Alguns fatos explicam a explosão dos casos de sífilis. Pode-se e deve-se dizer que a falta de abordagem responsável do tema por parte da mídia é um deles. De qualquer forma, há outras explicações importantes para o entendimento dos dados. O Ministério da Saúde, por recomendação da Organização Mundial da Saúde, começou em 2010 a fazer uma pesquisa mais criteriosa sobre a doença. Até então não existiam dados precisos sobre sífilis adquirida. Todavia, há 20 anos o Ministério já sabia do avanço paulatino da doença e iniciou trabalho de combate à sífilis congênita. Desde o ano 2000, esses casos passaram a ser notificados e foi a partir de 2005 que iniciaram os registros da doença em gestantes. Mas a sífilis adquirida ainda não era apurada. Por isso, quando os números se tornaram públicos, já estavam altos. É verdade que continuaram a subir porque era uma tendência.

Maria Gorete dos Santos, referência técnica da Coordenação de Saúde Sexual – DST/HIV e Hepatites Virais da Secretaria Municipal de Saúde, de Belo Horizonte, explica um pouco esse processo. Segundo ela, todos os esforços no início foram direcionados para a sífilis congênita, visto que não era um problema só do Brasil, mas global, principalmente em países pobres. “Apesar de todo o esforço feito ao longo dos últimos 20 anos para se conhecer, tratar e abordar a sífilis na gestante e a sífilis congênita, não foi notificada a sífilis adquirida. E por esse trabalho ser muito recente, ainda temos muita subnotificação”, explica a especialista.

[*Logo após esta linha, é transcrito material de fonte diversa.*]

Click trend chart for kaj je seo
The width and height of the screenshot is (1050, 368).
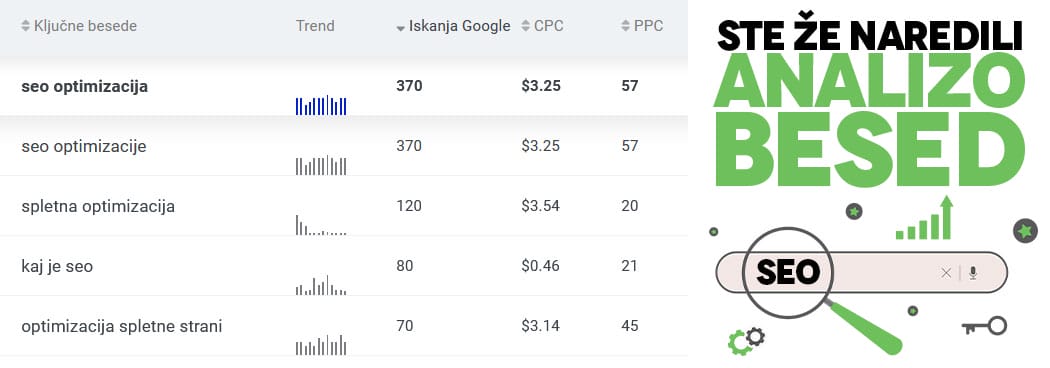(321, 285)
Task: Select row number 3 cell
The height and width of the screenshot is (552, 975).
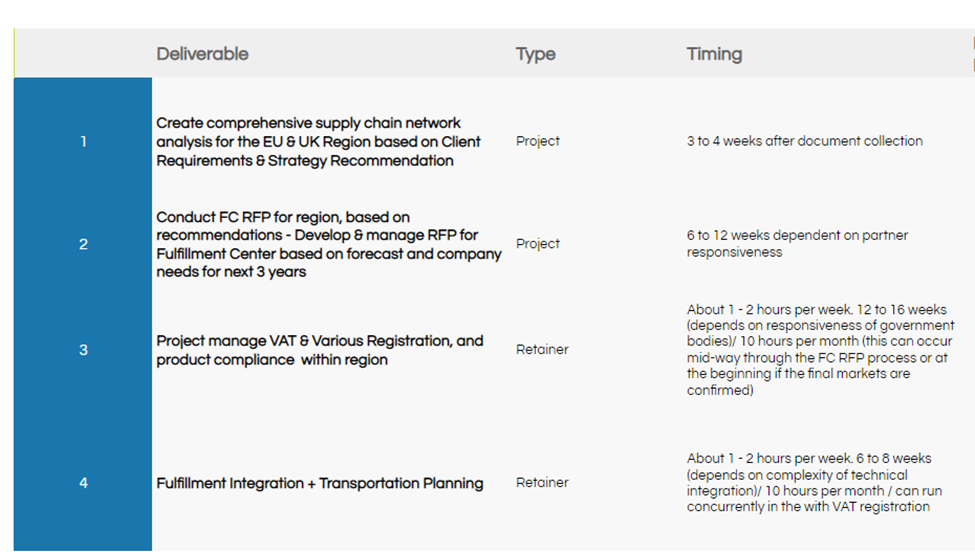Action: click(83, 350)
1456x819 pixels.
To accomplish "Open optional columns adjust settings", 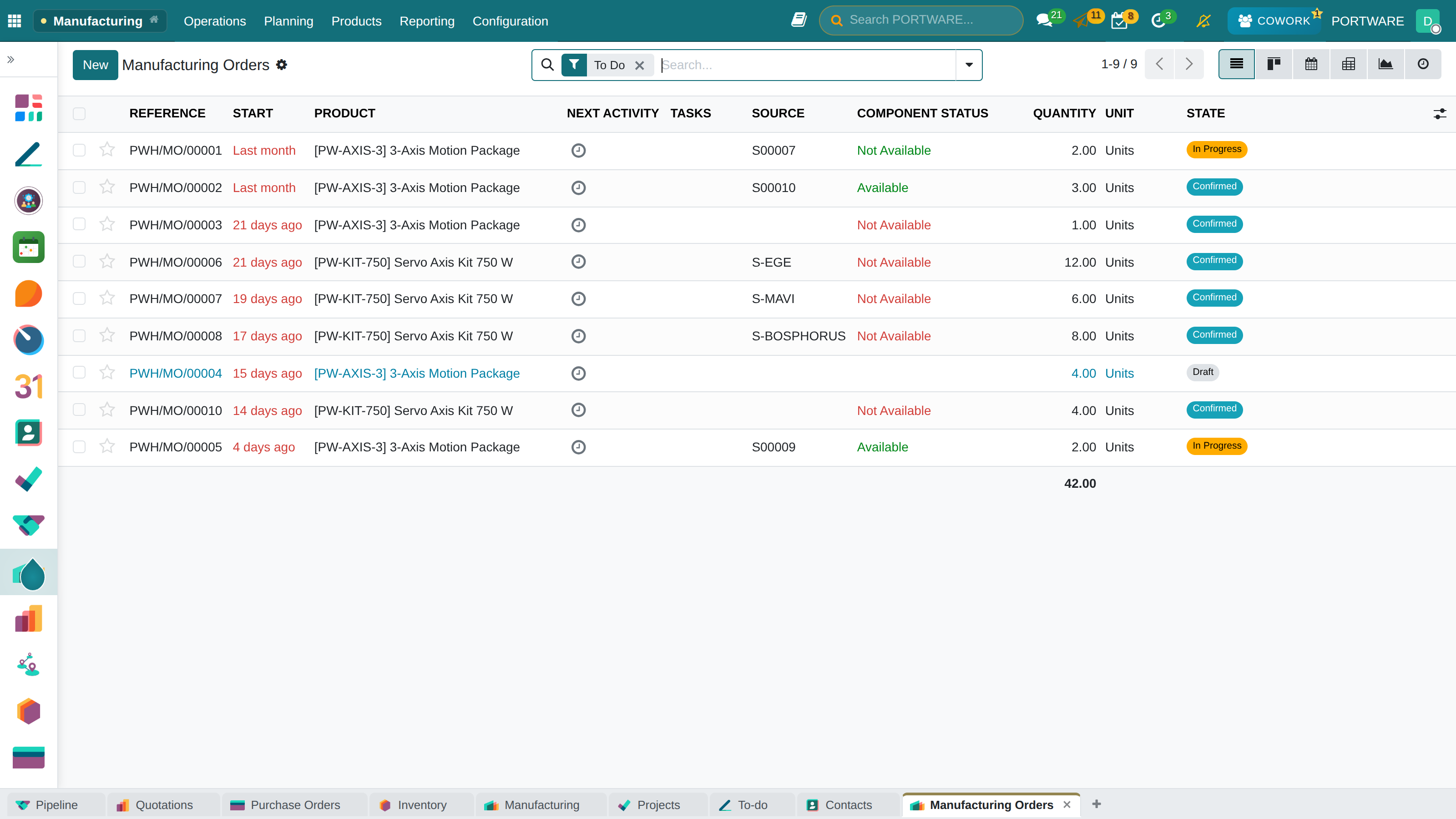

Maria Gorete ainda aponta algumas razões para a configuração da epidemia. Junto com a diminuição do uso de preservativos, a vulnerabilidade social de alguns grupos está entre as principais causas do aumento de registros. “Em relação à sífilis congênita, a gente sabe que os casos mais graves, com os desfechos mais graves, estão nessas populações”, afirma. Ela destaca ainda a dificuldade de adesão do paciente ao tratamento. “Há um trabalho de busca ativa da Secretaria Municipal de Saúde, com as equipes de saúde da família, quando se constata um caso de DST, um caso de sífilis. Essas equipes tentam fazer o acompanhamento do tratamento do paciente, mas nem sempre com sucesso”, diz.

Números, dados exponenciais e explicações técnicas revelam uma realidade para a qual os meios de comunicação e a própria sociedade fecham os olhos. Mas é fato que a sífilis é uma realidade no Brasil e resultante de outra: a miséria.